A competência concorrente significa que a União estabelecerá as normas gerais sobre a matéria, exercendo os Estados e o Distrito Federal competência supletiva, devendo as suas normas se adequarem às regras gerais da lei federal.
Apenas quando a União não exercer sua competência concorrente de estabelecer normas gerais, é que o Estado e o Distrito Federal poderão execer competência legislativa concorrente plena. Mesmo assim, a superveniência da lei federal sobre a matéria suspende a eficácia da lei estadual, no que lhe for contrário.
Embora os Municípios não seja mencionados nesse dispositivo, o art. 30,II, estabelece que é competência destes suplementar a legislação federal e estadual no que couber. Em outras palavras, quase nada em termos de legislação sobre estas importantes matérias restará aos Municípios, e mesmo assim em nenhuma hipótese estes terão competência plena, mas sempre supletiva, o que significa que, apenas quando existir legislação federal e estadual sobre o tema, os Municípios poderão legislar sobre matérias do seu interesse em termos de legislação concorrente.

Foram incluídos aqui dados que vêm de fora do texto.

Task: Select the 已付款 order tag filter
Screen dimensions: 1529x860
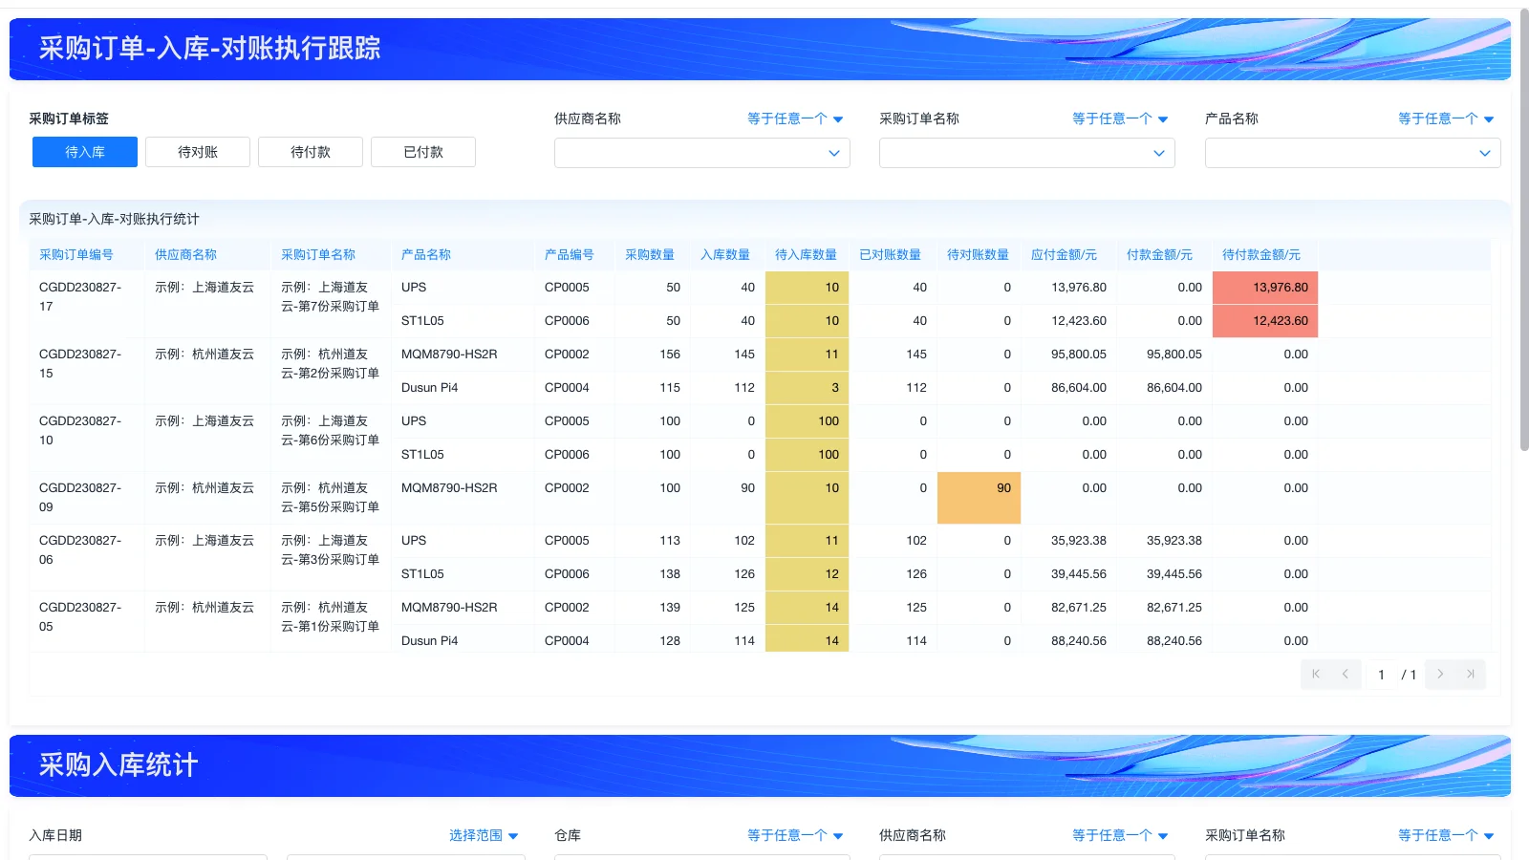Action: pos(422,151)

Estes e outros dispositivos têm que ser supridos em uma nova Constituição democrática, invertendo-se a lógica para o estabelecimento de uma verdadeira federação.
A competência dos Municípios deve ser maior, deixando-se a atuação de forma subsidiária para os Estados- Membros e a União.
Não existe razão de a Constituição Federal estabelecer o sistema de governo e o sistema eleitoral dos Estados e Municípios. Se a autonomia política existente em uma federação caracteriza-se pela capacidade de auto-organização, autonormatização e autogoverno, a organização das esferas estatais federais, tanto em nível estadual como municipal, não devem ser regulamentadas pela União.